In 1991, she, along with a group of friends, founded Maitri, a helpline for South Asian women that works with victims of domestic violence and other abusive situations. She continues to serve on the Maitri board.

In 2000, Divakaruni was one of the judges for the prestigious National Book Award.
Two of her books, The Mistress of Spices and Sister of My Heart, have been optioned by filmmakers Gurinder Chadha (for an English film) and Suhasini Mani Ratnam (for a Tamil TV serial) respectively. Books include: The Conch Bearer, Neela: Victory Song, Vine of Desir, The Unknown Errors of Our Lives, Sister of My Heart, The Mistress of Spices, Arranged Marriage. Her poetry includes: Leaving Yuba City, Black Candle, The Reason for Nasturtiums. She now teaches at the University of Houston in the Creative Writing Program and is doing activist work with a Houston group named Asians Against Domestic Abuse.

Given information
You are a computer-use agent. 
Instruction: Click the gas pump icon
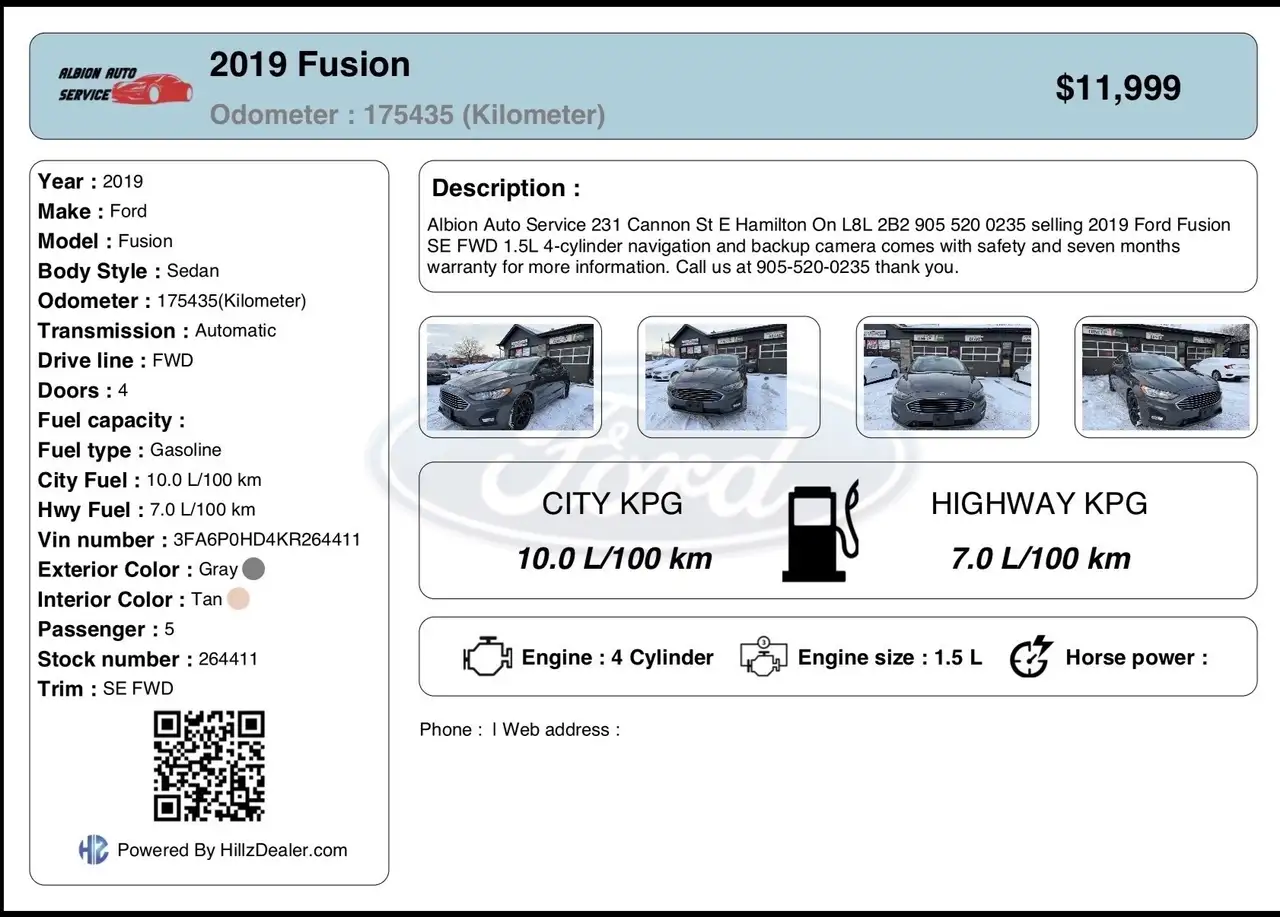click(x=820, y=532)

What this exercise asks
1) According to the passage about Divakaruni, what did she and a group of friends found in 1991?
2) Pick up the biographical passage on Divakaruni after its final sentence and write what comes next.

Per-task answers
1) Maitri, a helpline for South Asian women that works with victims of domestic violence and other abusive situations.

2)
Awards
Chitra's work has been included in over 30 anthologies, including Best American Short Stories and The Pushcart Prize Anthology. Her book of short stories, Arranged Marriage, has won critical acclaim and the 1996 American Book Award, the Bay Area Book Reviewers and PEN Oakland awards for fiction. She has won over 18 literary awards which are listed on her website.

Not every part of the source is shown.